**Excerpted records**:
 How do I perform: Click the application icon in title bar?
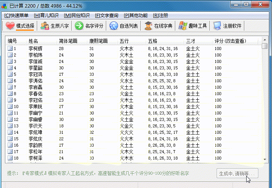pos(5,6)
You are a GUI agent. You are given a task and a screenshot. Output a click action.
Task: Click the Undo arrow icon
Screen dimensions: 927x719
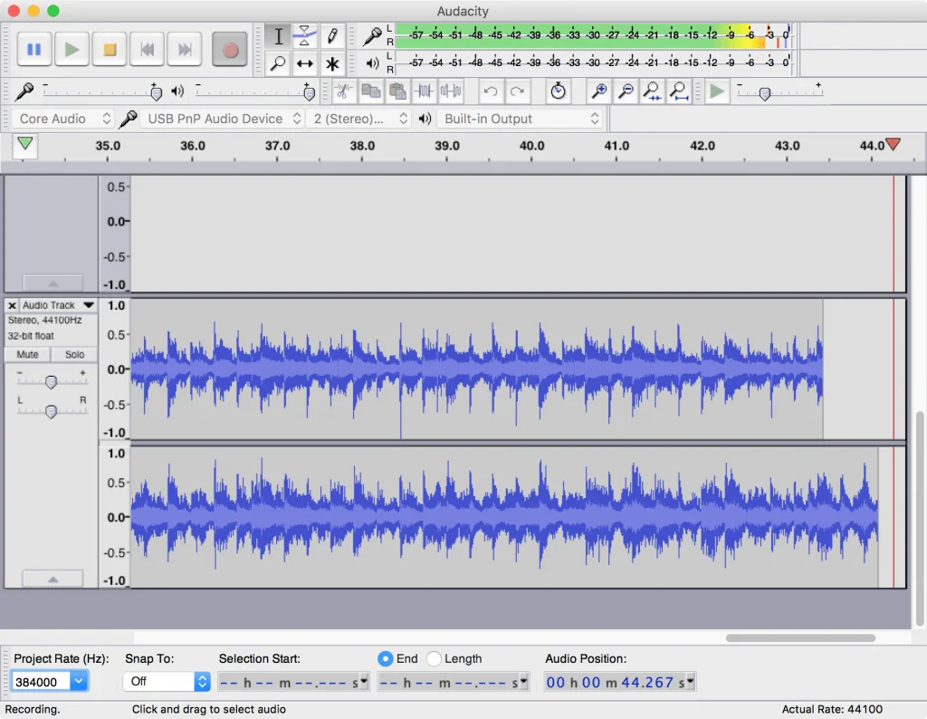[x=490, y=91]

--

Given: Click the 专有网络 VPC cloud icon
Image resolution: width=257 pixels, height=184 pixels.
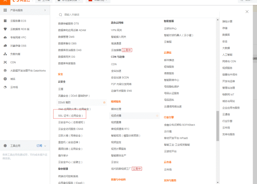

==

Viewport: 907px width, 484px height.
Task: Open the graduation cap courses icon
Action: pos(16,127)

**Exercise**:
Give back, exactly as written, the stretch from the line with "Given: Click the 专有网络 VPC cloud icon" through the line with "Image resolution: width=257", and no other lines from the records above.

**Response area**:
Given: Click the 专有网络 VPC cloud icon
Image resolution: width=257 pixels, height=184 pixels.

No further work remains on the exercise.